You’ve probably already seen the Salt Lake City Tribune article about the alleged MySpace page of Laura Schlessinger’s son Deryk, a paratrooper in Afghanistan:
The MySpace page, publicly available until Friday when it disappeared from the Internet, included cartoon depictions of rape, murder, torture and child molestation; photographs of soldiers with guns in their mouths; a photograph of a bound and blindfolded detainee captioned “My Sweet Little Habib”; accounts of illicit drug use; and a blog entry headlined by a series of obscenities and racial epithets.
I only find that mildly interesting. But what I find extremely compelling is the Army’s suggestion that this actually is the creation of Osama bin Laden:
Army spokesman Robert Tallman [said] “it may be possible that our enemies are actually behind this.
“Our enemies are adaptive, technologically sophisticated, and truly understand the importance of the information battlespace,” Tallman continued. “Sadly, they will use that space to promulgate and disseminate untrue propaganda.”
I think I speak for everyone when I say that, if Al Qaeda’s propaganda arm has the time and sophistication to create a fake-but-believable MySpace page for Laura Schlessinger’s son, we’re going to lose this thing.

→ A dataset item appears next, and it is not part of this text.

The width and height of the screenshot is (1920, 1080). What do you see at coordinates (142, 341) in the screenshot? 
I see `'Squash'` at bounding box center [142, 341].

I suggest that we surrender immediately, and I for one welcome our new salafist overlords.
NYPD surveillance prior to the 2004 GOP convention: a list
About 600 pages of previously secret documents were released this week, records of the NYPD’s surveillance activities in advance of the 2004 GOP convention.
The NY Times has published the Intelligence Digests here, with links to .pdf files of the original declassified documents. I thought it would be handy, though, if somebody went through and made a list of every name that comes up. The list is huge, so the whole thing is currently hogging the front of puduland if you’re curious.

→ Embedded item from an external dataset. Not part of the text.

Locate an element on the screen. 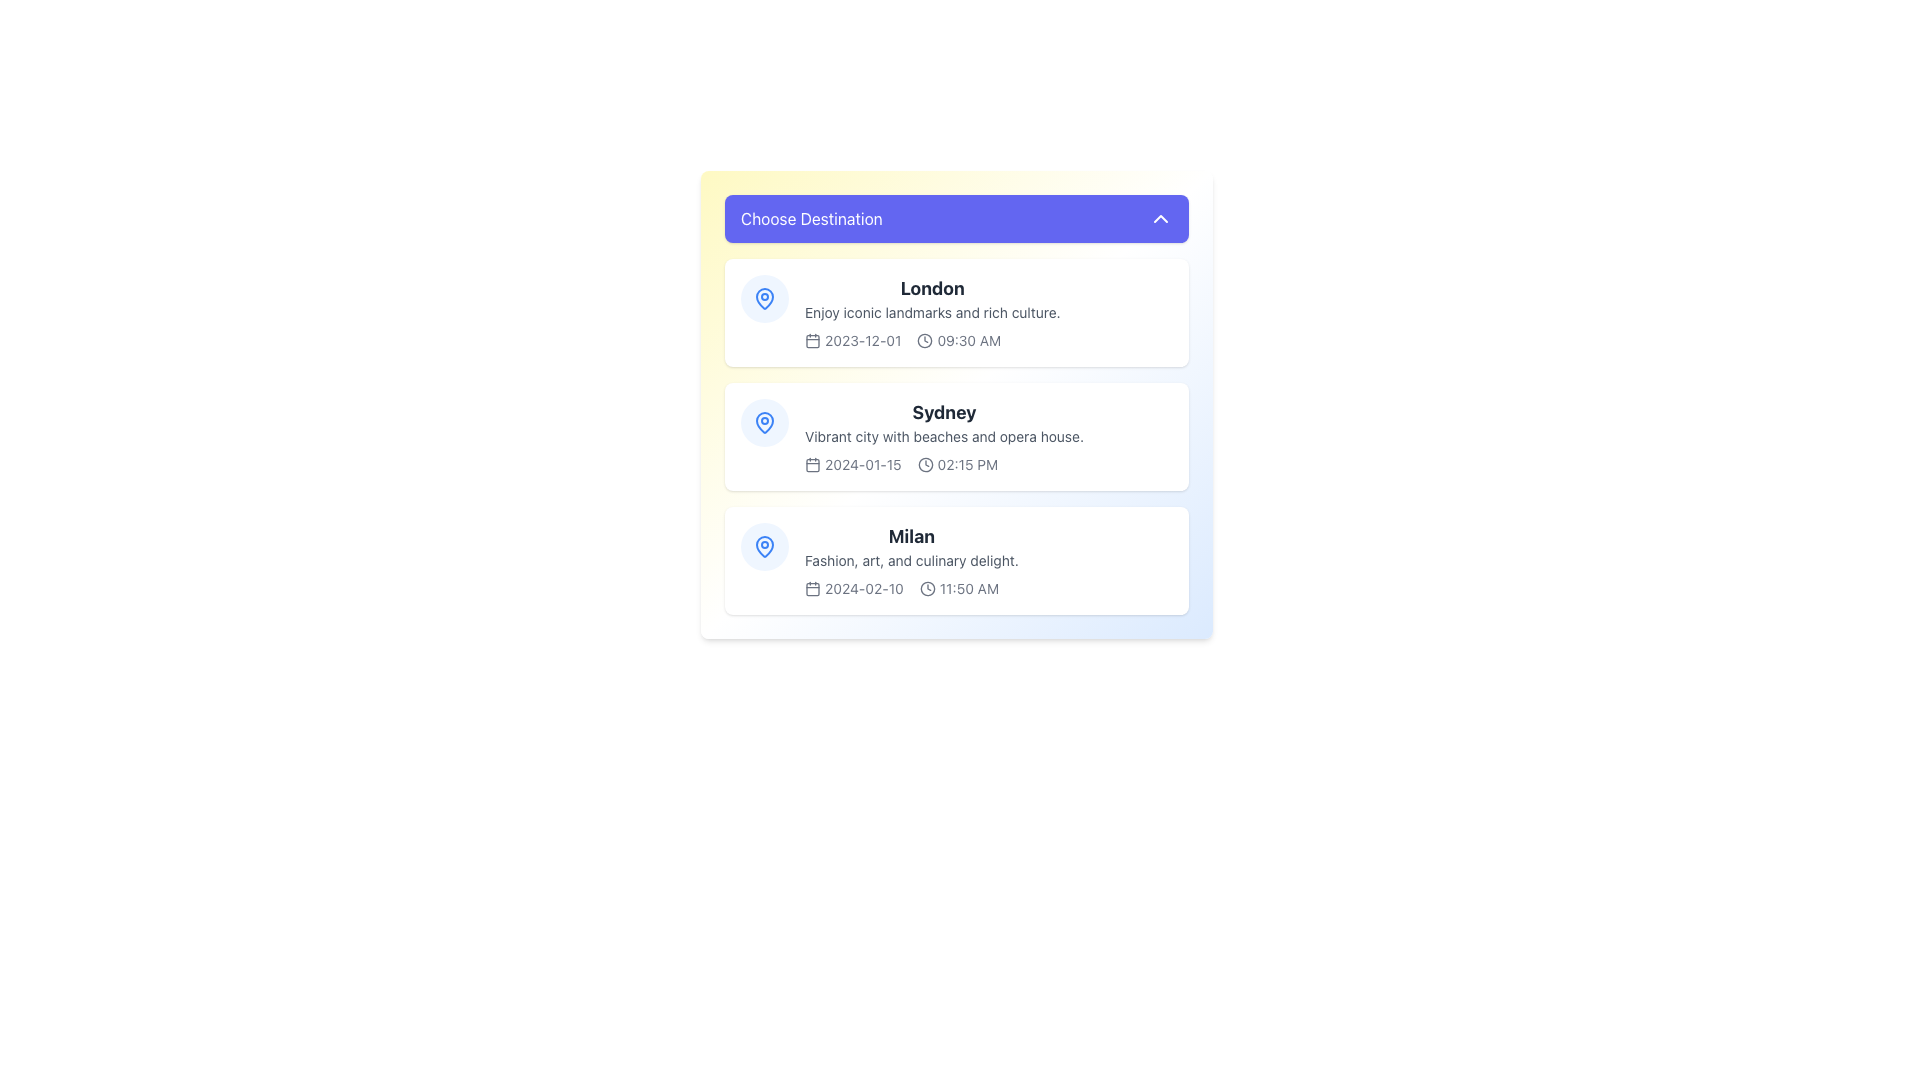 The height and width of the screenshot is (1080, 1920). the static text label that serves as a heading for the dropdown menu, located in the top section of a card-like component is located at coordinates (811, 219).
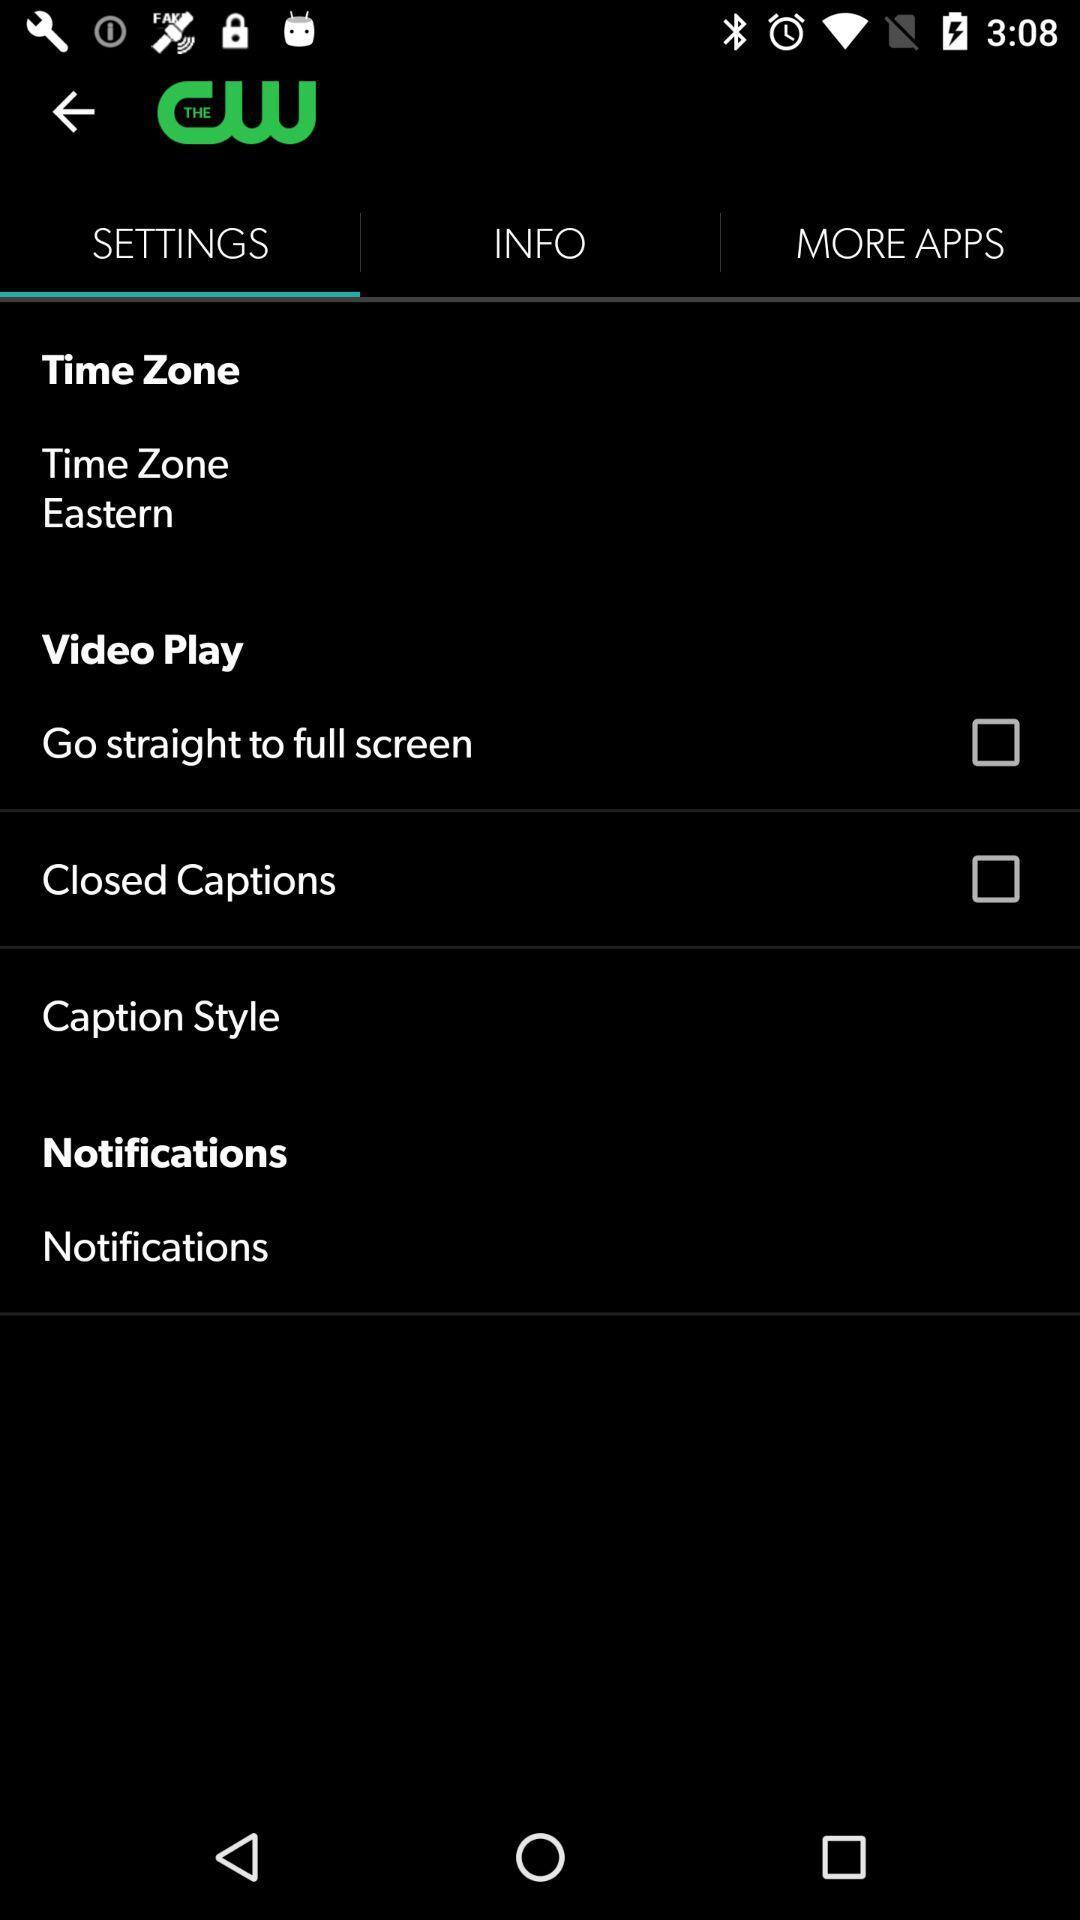 This screenshot has height=1920, width=1080. I want to click on the button right to go straight to full screen, so click(995, 742).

Please do not leap to conclusions. Just because a name appears does not mean that the person or group was under extensive, active surveillance. In many cases, the NYPD clearly got their information from press releases and public press conferences. This is obvious from reading just a handful of the pdfs.

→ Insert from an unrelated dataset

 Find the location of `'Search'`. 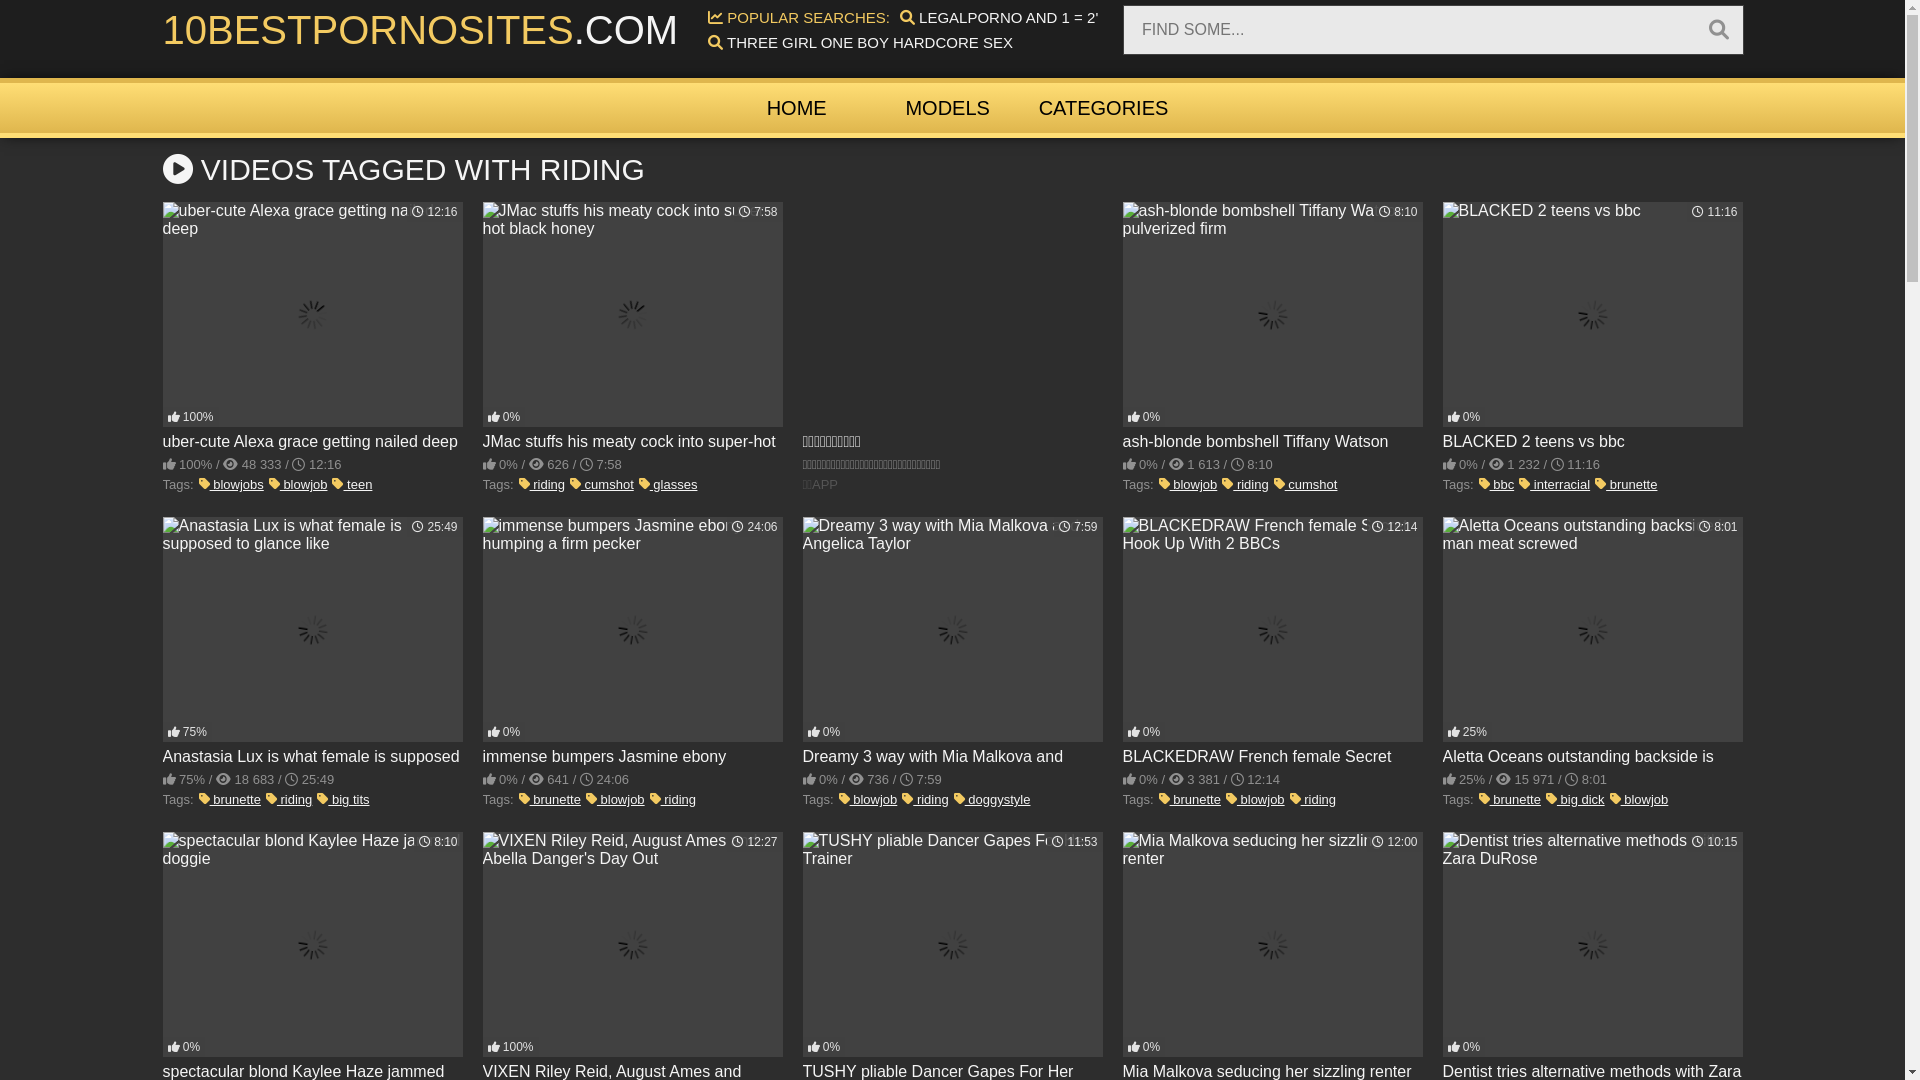

'Search' is located at coordinates (1717, 30).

Then again, there was also a lot of spying involved, too. The Times has already reported that the NYPD sent officers nationwide and across half of Canada, and the vast majority of their targets were peaceful groups operating fully within the law — primarily church groups, environmentalists, peace activists and other organizations whose privacy and peaceful opposition to the GOP is supposed to be fully protected by the United States Constitution.
Predictably, most of the groups fall politically somewhere between Barack and Che, but you’ll also find the Klan, Randall Terry, and Fred Phelps’s nutball gay-hating church in here. And many of the names couldn’t possibly even need surveillance, unless MSNBC, the Quakers, and the American Gas Association are planning to gang up and knock the windows out of Starbucks.
I have no idea what many of these groups even are, of course, but you can guess that the Canadian Federation of Students, the Buddhist Peace Fellowship, and the Center for Anti-Violence Education aren’t particularly well armed.
A few of the names are also pretty wonderful, just by themselves. I mean, who wouldn’t want to party with the Zombie Flash Mob, Dogs Against Republicans, the Johnny Cash Bloc, the Surveillance Camera Players, or — my favorite name — the Shadowy Revolutionary Cell? I mean, come on. Those all sound like fun people.